Тем не менее именно неординарная личность субкоманданте Маркоса всегда находилась в центре внимания международного сообщества, поскольку ему суждено было стать ретранслятором представлений и ожиданий индейцев во внешний мир. В марксистской теории роли интеллектуала традиционно придаётся большое значение. После выхода в свет «Тюремных тетрадей» Антонио Грамши его концепция «органического интеллектуала», тесно связанного со своей социальной средой и способного стать выразителем её интересов, медиатором между ней и другими общественными сегментами (что существенным образом отличает его от интеллектуала «традиционного»), получила большое распространение.
Если анализировать деятельность Маркоса в данном контексте, то следует отметить, что благодаря публикациям его посланий, коммюнике, писем и интервью он стал восприниматься представителями мексиканского правительства, а также другими акторами международных отношений не просто как «органический интеллектуал» в сапатистском движении, но и как его безусловный лидер, в то время как сами сапатисты никогда не наделяли его соответствующими полномочиями.

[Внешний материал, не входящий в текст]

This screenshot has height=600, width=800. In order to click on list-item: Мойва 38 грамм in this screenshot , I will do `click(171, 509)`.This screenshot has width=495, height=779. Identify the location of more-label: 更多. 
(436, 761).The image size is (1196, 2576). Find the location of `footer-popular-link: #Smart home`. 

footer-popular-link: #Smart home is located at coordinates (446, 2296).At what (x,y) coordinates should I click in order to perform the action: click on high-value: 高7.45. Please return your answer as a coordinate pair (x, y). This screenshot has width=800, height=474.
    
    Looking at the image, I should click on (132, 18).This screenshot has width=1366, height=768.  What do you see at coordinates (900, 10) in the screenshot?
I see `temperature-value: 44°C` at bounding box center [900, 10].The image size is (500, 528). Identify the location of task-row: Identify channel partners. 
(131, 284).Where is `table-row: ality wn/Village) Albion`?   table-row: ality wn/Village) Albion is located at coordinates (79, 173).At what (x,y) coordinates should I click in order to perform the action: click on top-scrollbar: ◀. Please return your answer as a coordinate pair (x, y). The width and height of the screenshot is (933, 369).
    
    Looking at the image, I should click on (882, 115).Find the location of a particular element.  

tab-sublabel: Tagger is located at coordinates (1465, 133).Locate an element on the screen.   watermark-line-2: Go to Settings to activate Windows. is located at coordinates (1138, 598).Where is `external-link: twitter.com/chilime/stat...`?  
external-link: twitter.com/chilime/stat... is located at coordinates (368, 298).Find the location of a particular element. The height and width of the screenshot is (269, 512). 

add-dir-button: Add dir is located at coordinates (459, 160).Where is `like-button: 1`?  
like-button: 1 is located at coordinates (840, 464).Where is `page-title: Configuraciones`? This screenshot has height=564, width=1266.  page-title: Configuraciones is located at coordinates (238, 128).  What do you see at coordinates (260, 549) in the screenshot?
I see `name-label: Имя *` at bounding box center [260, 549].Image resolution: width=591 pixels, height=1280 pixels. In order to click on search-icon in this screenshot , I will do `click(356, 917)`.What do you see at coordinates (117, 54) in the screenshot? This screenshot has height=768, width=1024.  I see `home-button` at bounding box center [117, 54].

В значительной степени этому поспособствовал безусловный писательский дар Маркоса, придавший большинству его политических текстов, наполненных огромным количеством реминисценций и отсылок к европейской и латиноамериканской литературе, высокую художественную ценность (в особенности для европоцентричного сознания) и сделавший его своего рода «сапатистским Хармсом». Главные отличительные черты его произведений - юмор и самоирония, благодаря которым он весьма значительно выделяется на фоне других революционных деятелей альтерглобалистской направленности. В его посланиях никогда нет тона самодовольства и уверенности в том, что излагаемая им точка зрения единственно верная. Обращение к космологии майя; использование цитат из Шекспира, Сервантеса, Брехта, Гарсии Маркеса в самых неожиданных контекстах; диалоги с жуком по имени Дурито Лакандонский, рассуждающем о мировом неолиберализме, сделали притчевый и глубоко метафоричный язык Маркоса легко узнаваемым на фоне однобокой декларативности и заштампованности других «левых». Поскольку читатели во всём мире (в том числе и российские) имеют возможность судить о сути сапатизма, преимущественно анализируя тексты субкоманданте, возникает обманчивое ощущение, что идеи, высказанные в его произведениях, принадлежат непосредственно ему и никому другому.
Этим обстоятельством были вызваны многие курьёзные случаи, когда движение оказывалось персонифицированным исключительно фигурой субкоманданте или же, наоборот, те или иные политические деятели пытались разделить Маркоса и сапатистов как различных субъектов коммуникации. Достаточно вспомнить ситуацию, возникшую в результате переписки Маркоса с испанским судьёй Бальтасаром Гарсоном23
24
и другими политическими, общественными, религиозными организациями по разрешению «баскского вопроса». В каждом случае Маркос неслучайно обращался к тем или иным акторам от имени «стариков, женщин, детей и мужчин Сапатистской Армии Национального Освобождения»25
, полагая, что путём мирного диалога и при посредничестве САНО могут быть найдены конструктивные варианты решения проблемы, которая на протяжении последних пятидесяти лет решалась преимущественно силовыми способами. Однако этим переговорам не суждено было состояться из-за недоверия ЭТА к мотивации сапатистов и лично Маркоса, а также их сомнений в наличии у него полномочий представлять индейцев Чьяпаса.В критике сапатистов как «слева», так и «справа», сфокусированной на их излишней сентиментальности, романтичности и призывам к архаике, зачастую прослеживаются европоцентричные трактовки представительства и роли лидера, свойственные многим политическим движениям. Так, Майк Гонсалес, историк и литературный критик, профессор Университета Глазго,
один из лидеров Социалистической рабочей партии Великобритании, в работе «Сапатисты: проблемы революции в новом тысячелетии»26
трактует Маркоса исключительно как лидера и центральную фигуру движения, а поэтический язык его посланий, наполненных социально-политическим и в то же время полумифическим и религиозноэтическим содержанием, как безусловный признак постмодернистской революции. С точки зрения Гонсалеса, абсурдистский пафос Маркоса делает сапатистский дискурс безусловно привлекательным для альтерглобалистского движения, но абсолютно несостоятельным в смысле конкретной политической программы, поскольку Маркос постоянно уклоняется от вопросов прихода к власти, что для революционного движения сомнительное достоинство.